Dengeli bir diyette alınan kompleks karbonhidratların en önemli kısmını nişasta oluşturur; lineer (amiloz) ve dallı (amilopektin) şekilde birbirine bağlı birçok glikoz biriminden oluşur ve esas olarak patates, baklagiller, tahıllar ve makarna ve ekmek gibi türevler yoluyla verilir. Sindirimi, maltoz ve izomaltozu (sırasıyla α-1,4 ve α-1,6 bağlarıyla birleştirilen iki glikoz biriminin birleşmesiyle oluşan disakkaritler) salan tükürük α-amilazları tarafından saldırıya uğradığı ağızda başlar. maltotrioz (bu sefer üç glikoz molekülü vardır) ve dekstrinler (bir dal varlığı ile 7-9 birim glikoz) ağız boşluğu.
Mide ortamını karakterize eden asit nedeniyle tükürük α-amilazlarının aktivitesi midede durur.Karbonhidratların sindirimi pankreas ve bağırsak sularının birleşik etkisi sayesinde ince bağırsakta devam eder ve tamamlanır. nişastayı maltoza ve dekstrinlere dönüştüren tükürüktekine benzer bir a-amilaz enzimi.
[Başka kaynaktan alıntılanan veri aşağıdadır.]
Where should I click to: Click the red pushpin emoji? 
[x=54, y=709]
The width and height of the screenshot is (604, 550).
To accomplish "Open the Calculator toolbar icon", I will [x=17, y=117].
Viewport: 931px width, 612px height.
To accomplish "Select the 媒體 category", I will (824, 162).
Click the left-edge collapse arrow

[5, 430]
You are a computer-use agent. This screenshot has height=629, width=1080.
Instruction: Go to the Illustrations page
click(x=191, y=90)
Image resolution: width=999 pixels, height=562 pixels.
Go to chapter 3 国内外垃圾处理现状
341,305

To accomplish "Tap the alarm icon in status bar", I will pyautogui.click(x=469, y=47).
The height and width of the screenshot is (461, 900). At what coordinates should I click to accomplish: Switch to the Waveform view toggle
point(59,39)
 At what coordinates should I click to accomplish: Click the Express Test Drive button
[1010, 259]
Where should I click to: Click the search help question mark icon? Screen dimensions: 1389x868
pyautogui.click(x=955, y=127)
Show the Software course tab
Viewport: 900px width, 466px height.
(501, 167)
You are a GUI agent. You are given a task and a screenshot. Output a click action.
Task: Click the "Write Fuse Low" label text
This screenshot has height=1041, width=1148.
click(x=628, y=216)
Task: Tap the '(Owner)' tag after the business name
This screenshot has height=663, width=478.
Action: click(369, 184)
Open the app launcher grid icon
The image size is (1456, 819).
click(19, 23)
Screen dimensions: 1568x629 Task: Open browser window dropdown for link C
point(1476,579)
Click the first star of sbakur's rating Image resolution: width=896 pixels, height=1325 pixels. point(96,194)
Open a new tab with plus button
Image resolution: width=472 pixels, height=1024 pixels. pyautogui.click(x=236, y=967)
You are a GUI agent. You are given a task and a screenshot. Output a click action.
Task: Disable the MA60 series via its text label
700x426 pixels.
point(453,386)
Bunlar pankreatik amilazlar tarafından hidrolize edilemezler ve ince bağırsağın epitel hücrelerinde bulunan özel deramifiye edici enzimlerin (α-1,6 glikosidaz, α-dekstrinaz veya izomaltaz) etkisine maruz kalırlar. Bu seviyede disakkaritlerin sindiriminde rol oynayan başka enzimler buluruz; örneğin sükraz, bir sükroz molekülünden başlayarak glikoz ve fruktoz oluşumuna yol açar ve maltaz enzimi ile sinerji içinde maltoz ve maltotriozun hidrolizini sağlar; son olarak, laktaz süt şekerini glikoz ve galaktoza parçalayarak sindirir (yetişkinlikte, özellikle siyah popülasyonlarda çok yaygın olan bu enzimin eksikliği, laktoz intoleransından sorumludur).
Karbonhidratların onları oluşturan monosakkaritlere sindirilmesi tamamlandığında, şekerler emilmeye hazırdır. Beklendiği gibi, bu emilim kolaylaştırılmış difüzyon (fruktoz) veya aktif taşıma (glikoz, galaktoz) ile gerçekleşebilir.
Diyetle alınan tüm karbonhidratlar sindirilebilir değildir ve nişastanın kendisi bile, özellikle çiğ ise, sindirimi zor olabilir. Baklagiller gibi bazı sebzeler, örneğin sindirilemeyen oligosakkaritler (rafinoz, verbascose ve stachyose) içerir. Aynı şey, selüloz da dahil olmak üzere diyet lifi için de geçerlidir. Bu karbonhidratların sindirimi, geviş getiren hayvanlar gibi diğer hayvanlar ve kalın bağırsağımızdaki bakteriler için mümkündür. Bu mikroorganizmalar, kolon mukozası için müshil, trofik bir etkiye sahip ve tüm organizmanın genel sağlığı için değerli olan yağ asitleri üreten diyet lifini fermente eder.